About this task:
The response must reproduce every record in full.

Data records:
********

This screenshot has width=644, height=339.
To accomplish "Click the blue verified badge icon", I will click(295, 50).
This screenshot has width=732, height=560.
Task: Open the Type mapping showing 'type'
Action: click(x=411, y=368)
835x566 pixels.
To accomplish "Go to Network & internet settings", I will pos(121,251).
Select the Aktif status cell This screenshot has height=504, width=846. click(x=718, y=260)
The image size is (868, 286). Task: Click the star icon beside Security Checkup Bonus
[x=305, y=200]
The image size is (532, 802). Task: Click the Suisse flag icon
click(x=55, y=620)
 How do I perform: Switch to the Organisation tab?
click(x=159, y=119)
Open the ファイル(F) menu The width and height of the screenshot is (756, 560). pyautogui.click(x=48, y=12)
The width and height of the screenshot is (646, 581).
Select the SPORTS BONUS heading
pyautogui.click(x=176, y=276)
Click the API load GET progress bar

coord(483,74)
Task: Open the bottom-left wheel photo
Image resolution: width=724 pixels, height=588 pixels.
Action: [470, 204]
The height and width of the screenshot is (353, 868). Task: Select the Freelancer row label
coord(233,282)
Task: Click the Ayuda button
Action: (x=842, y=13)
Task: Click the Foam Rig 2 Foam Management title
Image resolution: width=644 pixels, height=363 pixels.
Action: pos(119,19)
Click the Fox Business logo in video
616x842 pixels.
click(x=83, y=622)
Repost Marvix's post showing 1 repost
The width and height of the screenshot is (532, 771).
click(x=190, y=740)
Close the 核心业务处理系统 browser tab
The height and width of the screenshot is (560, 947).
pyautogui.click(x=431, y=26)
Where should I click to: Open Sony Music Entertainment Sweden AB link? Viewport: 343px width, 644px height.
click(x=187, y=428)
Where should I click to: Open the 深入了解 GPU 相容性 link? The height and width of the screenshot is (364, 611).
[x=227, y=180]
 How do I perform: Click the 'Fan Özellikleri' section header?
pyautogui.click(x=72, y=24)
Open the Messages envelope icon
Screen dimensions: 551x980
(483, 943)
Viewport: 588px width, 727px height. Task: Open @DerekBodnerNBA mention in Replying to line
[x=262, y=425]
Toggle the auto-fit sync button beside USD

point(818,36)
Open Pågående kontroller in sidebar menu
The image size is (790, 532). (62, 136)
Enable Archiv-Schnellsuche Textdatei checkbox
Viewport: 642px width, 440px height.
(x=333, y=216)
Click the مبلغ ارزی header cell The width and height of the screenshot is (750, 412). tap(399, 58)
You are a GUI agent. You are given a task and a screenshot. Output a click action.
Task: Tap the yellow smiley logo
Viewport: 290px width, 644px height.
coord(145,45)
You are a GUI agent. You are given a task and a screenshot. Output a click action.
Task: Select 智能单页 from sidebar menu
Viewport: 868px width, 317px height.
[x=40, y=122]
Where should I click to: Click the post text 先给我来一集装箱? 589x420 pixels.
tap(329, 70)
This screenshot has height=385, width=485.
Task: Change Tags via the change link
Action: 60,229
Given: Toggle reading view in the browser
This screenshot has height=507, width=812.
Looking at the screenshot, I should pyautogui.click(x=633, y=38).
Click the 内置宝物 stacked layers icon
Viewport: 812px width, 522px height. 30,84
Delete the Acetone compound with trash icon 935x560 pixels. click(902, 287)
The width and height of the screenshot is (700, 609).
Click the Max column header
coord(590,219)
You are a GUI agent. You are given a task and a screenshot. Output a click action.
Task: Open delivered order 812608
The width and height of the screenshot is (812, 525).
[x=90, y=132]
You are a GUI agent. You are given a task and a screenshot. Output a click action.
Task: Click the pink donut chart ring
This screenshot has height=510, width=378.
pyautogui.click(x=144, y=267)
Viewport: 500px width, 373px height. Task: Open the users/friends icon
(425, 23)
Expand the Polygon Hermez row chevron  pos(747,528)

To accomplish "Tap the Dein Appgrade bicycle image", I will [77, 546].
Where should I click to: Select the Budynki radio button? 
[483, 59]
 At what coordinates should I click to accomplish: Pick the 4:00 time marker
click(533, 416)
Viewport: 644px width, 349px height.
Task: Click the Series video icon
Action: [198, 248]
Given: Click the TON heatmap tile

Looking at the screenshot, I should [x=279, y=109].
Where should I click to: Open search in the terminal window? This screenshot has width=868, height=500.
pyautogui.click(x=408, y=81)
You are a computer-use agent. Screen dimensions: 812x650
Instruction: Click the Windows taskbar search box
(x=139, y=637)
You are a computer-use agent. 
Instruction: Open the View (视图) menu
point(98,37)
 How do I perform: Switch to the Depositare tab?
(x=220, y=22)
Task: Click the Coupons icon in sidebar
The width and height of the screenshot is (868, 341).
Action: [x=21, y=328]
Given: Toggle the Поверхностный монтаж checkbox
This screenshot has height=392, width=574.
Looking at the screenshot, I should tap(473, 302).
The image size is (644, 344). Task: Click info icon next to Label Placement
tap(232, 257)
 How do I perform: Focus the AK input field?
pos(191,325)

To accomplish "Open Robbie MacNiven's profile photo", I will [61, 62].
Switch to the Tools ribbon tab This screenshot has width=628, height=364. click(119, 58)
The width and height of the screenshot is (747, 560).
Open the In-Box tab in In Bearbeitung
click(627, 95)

********

Response:
This screenshot has width=644, height=339.
To accomplish "Click the blue verified badge icon", I will click(295, 50).
This screenshot has width=732, height=560.
Task: Open the Type mapping showing 'type'
Action: click(x=411, y=368)
835x566 pixels.
To accomplish "Go to Network & internet settings", I will pos(121,251).
Select the Aktif status cell This screenshot has height=504, width=846. click(x=718, y=260)
The image size is (868, 286). Task: Click the star icon beside Security Checkup Bonus
[x=305, y=200]
The image size is (532, 802). Task: Click the Suisse flag icon
click(x=55, y=620)
 How do I perform: Switch to the Organisation tab?
click(x=159, y=119)
Open the ファイル(F) menu The width and height of the screenshot is (756, 560). pyautogui.click(x=48, y=12)
The width and height of the screenshot is (646, 581).
Select the SPORTS BONUS heading
pyautogui.click(x=176, y=276)
Click the API load GET progress bar

coord(483,74)
Task: Open the bottom-left wheel photo
Image resolution: width=724 pixels, height=588 pixels.
Action: [470, 204]
The height and width of the screenshot is (353, 868). Task: Select the Freelancer row label
coord(233,282)
Task: Click the Ayuda button
Action: (x=842, y=13)
Task: Click the Foam Rig 2 Foam Management title
Image resolution: width=644 pixels, height=363 pixels.
Action: pos(119,19)
Click the Fox Business logo in video
616x842 pixels.
click(x=83, y=622)
Repost Marvix's post showing 1 repost
The width and height of the screenshot is (532, 771).
click(x=190, y=740)
Close the 核心业务处理系统 browser tab
The height and width of the screenshot is (560, 947).
pyautogui.click(x=431, y=26)
Where should I click to: Open Sony Music Entertainment Sweden AB link? Viewport: 343px width, 644px height.
click(x=187, y=428)
Where should I click to: Open the 深入了解 GPU 相容性 link? The height and width of the screenshot is (364, 611).
[x=227, y=180]
 How do I perform: Click the 'Fan Özellikleri' section header?
pyautogui.click(x=72, y=24)
Open the Messages envelope icon
Screen dimensions: 551x980
(483, 943)
Viewport: 588px width, 727px height. Task: Open @DerekBodnerNBA mention in Replying to line
[x=262, y=425]
Toggle the auto-fit sync button beside USD

point(818,36)
Open Pågående kontroller in sidebar menu
The image size is (790, 532). (62, 136)
Enable Archiv-Schnellsuche Textdatei checkbox
Viewport: 642px width, 440px height.
(x=333, y=216)
Click the مبلغ ارزی header cell The width and height of the screenshot is (750, 412). tap(399, 58)
You are a GUI agent. You are given a task and a screenshot. Output a click action.
Task: Tap the yellow smiley logo
Viewport: 290px width, 644px height.
coord(145,45)
You are a GUI agent. You are given a task and a screenshot. Output a click action.
Task: Select 智能单页 from sidebar menu
Viewport: 868px width, 317px height.
[x=40, y=122]
Where should I click to: Click the post text 先给我来一集装箱? 589x420 pixels.
tap(329, 70)
This screenshot has height=385, width=485.
Task: Change Tags via the change link
Action: 60,229
Given: Toggle reading view in the browser
This screenshot has height=507, width=812.
Looking at the screenshot, I should pyautogui.click(x=633, y=38).
Click the 内置宝物 stacked layers icon
Viewport: 812px width, 522px height. 30,84
Delete the Acetone compound with trash icon 935x560 pixels. click(902, 287)
The width and height of the screenshot is (700, 609).
Click the Max column header
coord(590,219)
You are a GUI agent. You are given a task and a screenshot. Output a click action.
Task: Open delivered order 812608
The width and height of the screenshot is (812, 525).
[x=90, y=132]
You are a GUI agent. You are given a task and a screenshot. Output a click action.
Task: Click the pink donut chart ring
This screenshot has height=510, width=378.
pyautogui.click(x=144, y=267)
Viewport: 500px width, 373px height. Task: Open the users/friends icon
(425, 23)
Expand the Polygon Hermez row chevron  pos(747,528)

To accomplish "Tap the Dein Appgrade bicycle image", I will [77, 546].
Where should I click to: Select the Budynki radio button? 
[483, 59]
 At what coordinates should I click to accomplish: Pick the 4:00 time marker
click(533, 416)
Viewport: 644px width, 349px height.
Task: Click the Series video icon
Action: [198, 248]
Given: Click the TON heatmap tile

Looking at the screenshot, I should [x=279, y=109].
Where should I click to: Open search in the terminal window? This screenshot has width=868, height=500.
pyautogui.click(x=408, y=81)
You are a computer-use agent. Screen dimensions: 812x650
Instruction: Click the Windows taskbar search box
(x=139, y=637)
You are a computer-use agent. 
Instruction: Open the View (视图) menu
point(98,37)
 How do I perform: Switch to the Depositare tab?
(x=220, y=22)
Task: Click the Coupons icon in sidebar
The width and height of the screenshot is (868, 341).
Action: [x=21, y=328]
Given: Toggle the Поверхностный монтаж checkbox
This screenshot has height=392, width=574.
Looking at the screenshot, I should tap(473, 302).
The image size is (644, 344). Task: Click info icon next to Label Placement
tap(232, 257)
 How do I perform: Focus the AK input field?
pos(191,325)

To accomplish "Open Robbie MacNiven's profile photo", I will [61, 62].
Switch to the Tools ribbon tab This screenshot has width=628, height=364. click(119, 58)
The width and height of the screenshot is (747, 560).
Open the In-Box tab in In Bearbeitung
click(627, 95)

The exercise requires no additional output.